Мы замолчали на минуту – не меньше. Где-то рядом прошуршали и затихли у подножия скалы чьи-то шаги. На террасу постепенно надвигались вечерние сумерки.
– Ими движет страх, – медленно и четко проговаривая слова, сказал Мику-ра. Твердо, но уже без злости. – А если и не страх, то желание вернуть мир любой ценой. Это я понимаю. Слишком быстро была забыта женщина, погибшая на Площади, слишком быстро ушли в историю Моту-ра и Ока-ра. Но нравится кому-то наш Порядок или нет… Мира не будет, пока есть мы и есть Храм. В этом противостоянии будет победитель. Не может не быть. Ты согласен со мной?
– Да, – говорю. – В Храме у меня точно нет будущего.
– Я рад этому. Таким же образом нет будущего в Храме и у меня. Это нас объединяет… И это сильнее того, что стоит между нами.
– Надеюсь, что это так, – осторожно согласился я, и мы оба поняли, о чем речь. Или даже точнее, о КОМ речь.
– Хорошо, – примирительно кивнул законник. – И еще… Есть еще кое-что важное, о чем нам надо поговорить. Попросить тебя.
Бывают люди, которых бы я назвал друзьями, если бы знал, что такое дружба, с которыми не происходит случайных разговоров. Случайные, бесполезные разговоры просто невозможны. Мику-ра – один из них. И если тебе на минуту показалось, что вечером на террасе вы просто проводите время вместе – ты ошибаешься. В определенный момент такой человек что-то попросит. Предложит. Расскажет и тем самым вложит нужную информацию в твои уши. И понятно, только ради этого и была встреча. Для этого и была запланирована.
И это не хорошо, и не плохо. Просто есть такие люди.
– Слушаю тебя, – только и говорю.
– После того… После всего, что случилось, самое важное – сохранить свой выбор. Пусть не выбор в пользу Моту-ра, но выбор в пользу свободы воли. Послезавтра Оту-мару – день голосования, когда решится многое, – начал он.
– Да, уже послезавтра.
– Уже послезавтра. Но я бы сказал: только послезавтра. Не сегодня. У нас есть еще один день.
– У нас? – переспрашиваю, но уже знаю, что скажет Мику-ра.
– Я буду претендовать на место Главного законника. Это – единственная возможность, наш единственный шанс. И я надеюсь, ты мне поможешь.
Чувствую движение за спиной. И почти сразу голос Сог-ра:
– Уверен в этом?
Кажется, он ничего не знал. И это даже странно.
– Почему я не должен быть уверен? – спокойно отвечает Мику-ра.
– Ты знаешь почему. Вопрос твоей безопасности.
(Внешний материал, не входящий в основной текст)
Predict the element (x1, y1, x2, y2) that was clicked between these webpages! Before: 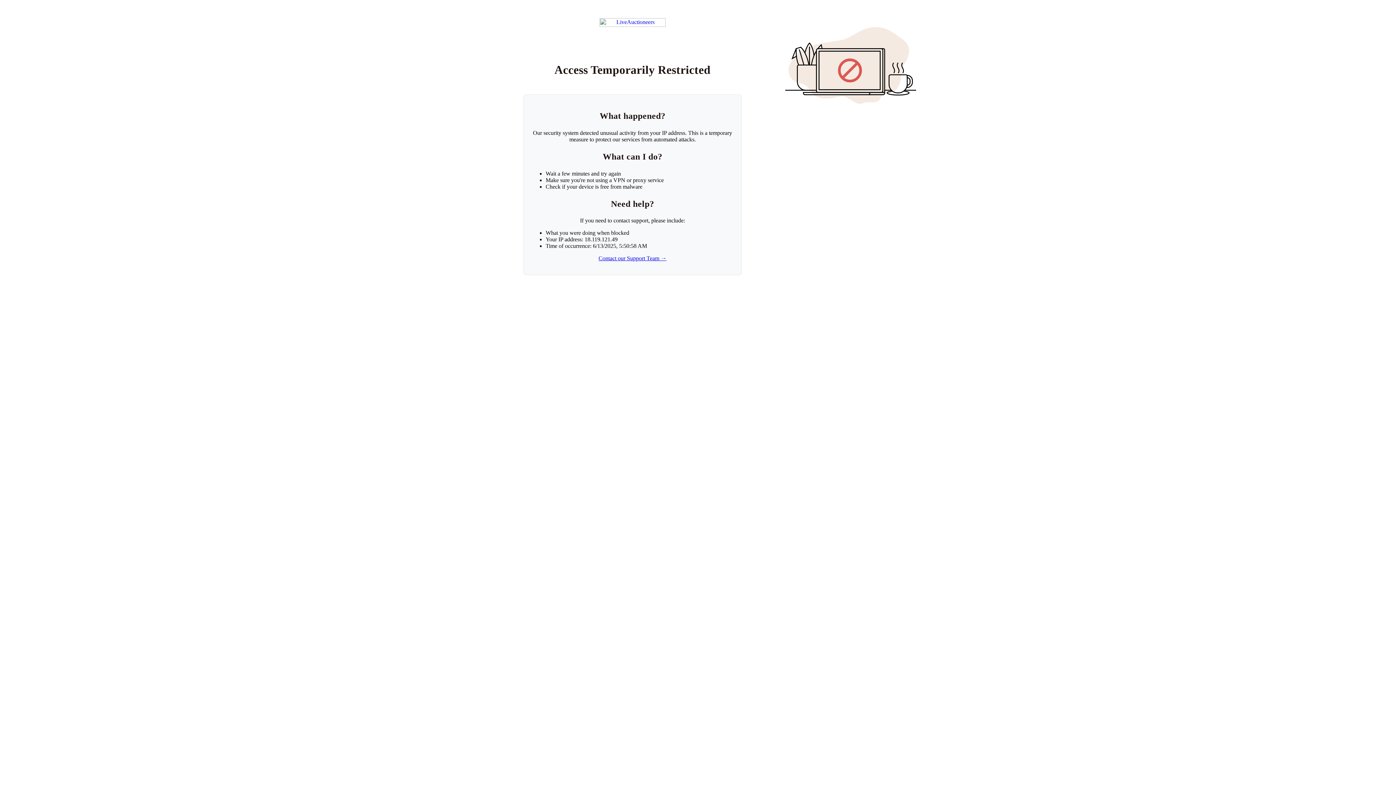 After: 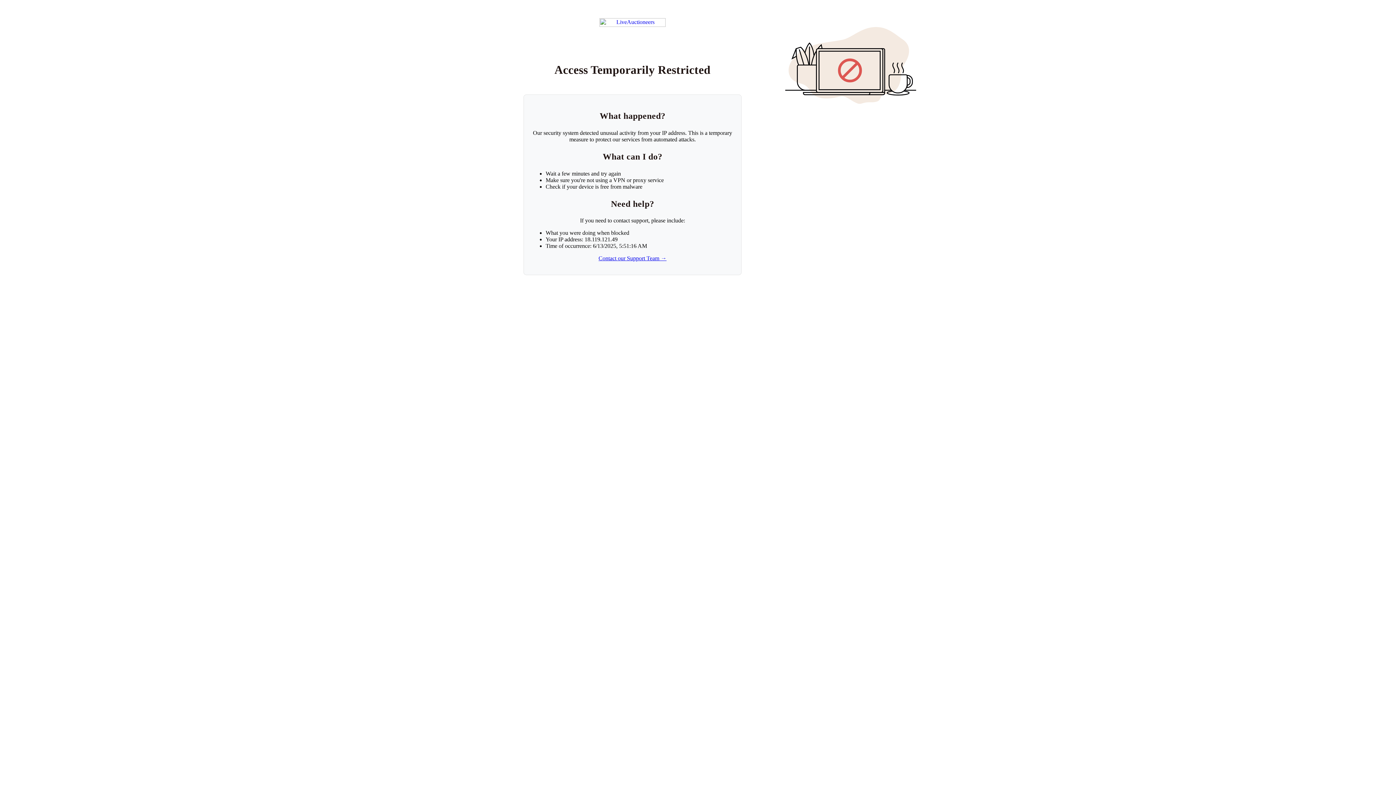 Action: bbox: (599, 18, 665, 26) label: Return to LiveAuctioneers homepage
– Да, уверен, – говорит он, не скрывая улыбки.
Не той улыбки, которую провоцирует удачная шутка или, например, радость встречи с близкими людьми. Улыбка немного безумная, хищная, азартная – отражение Идеи, захватившей мысли и чувства.
– Конечно, я тебе помогу, – отвечаю, не раздумывая.
Пусть я – живое оружие в его руках. Пусть. Страшно рисковать в одиночку. Страшно знать, что уже послезавтра, если храмовники обретут своего главного законника и здесь, я окажусь в одиночестве. Возможно, даже успею увидеть, как легко и естественно приспособятся к новому укладу те, другие, – законники, механики и даже наездники. Все, кроме меня.
В их числе мог быть и Мику-ра, но теперь не будет точно.
Страшно пропадать в одиночку. Значительно легче вместе. Поэтому не раздумываю ни минуты.
– А ты? – говорит Мику-ра, снова глядя мне за спину. – Со мной?
– Как и всегда, – доносится шорохом сухой листвы голос Сог-ра.
– Хорошо, – кивнул Мику-ра, хотя, очевидно, не ожидал ничего другого. – Мы сделаем это.
– Чем я могу помочь? – спросил я, в который раз поднимаясь на ноги.
– Сегодня – уже ничем. Завтра. Все произойдет завтра.
Остров погружался в сумерки. Между постройками одна за другой зажигались светоспирали, а сквозь темно-фиолетовую глубину неба постепенно проступали россыпи звезд. Многие на Архипелаге верили: каждая из них – это один из наших предков, которому после бесчисленных циклов возвращения к Началу удалось найти свое Завершение и остановить время. В такой вечер, как сегодня, верить в любую, даже самую невероятную легенду – проще простого.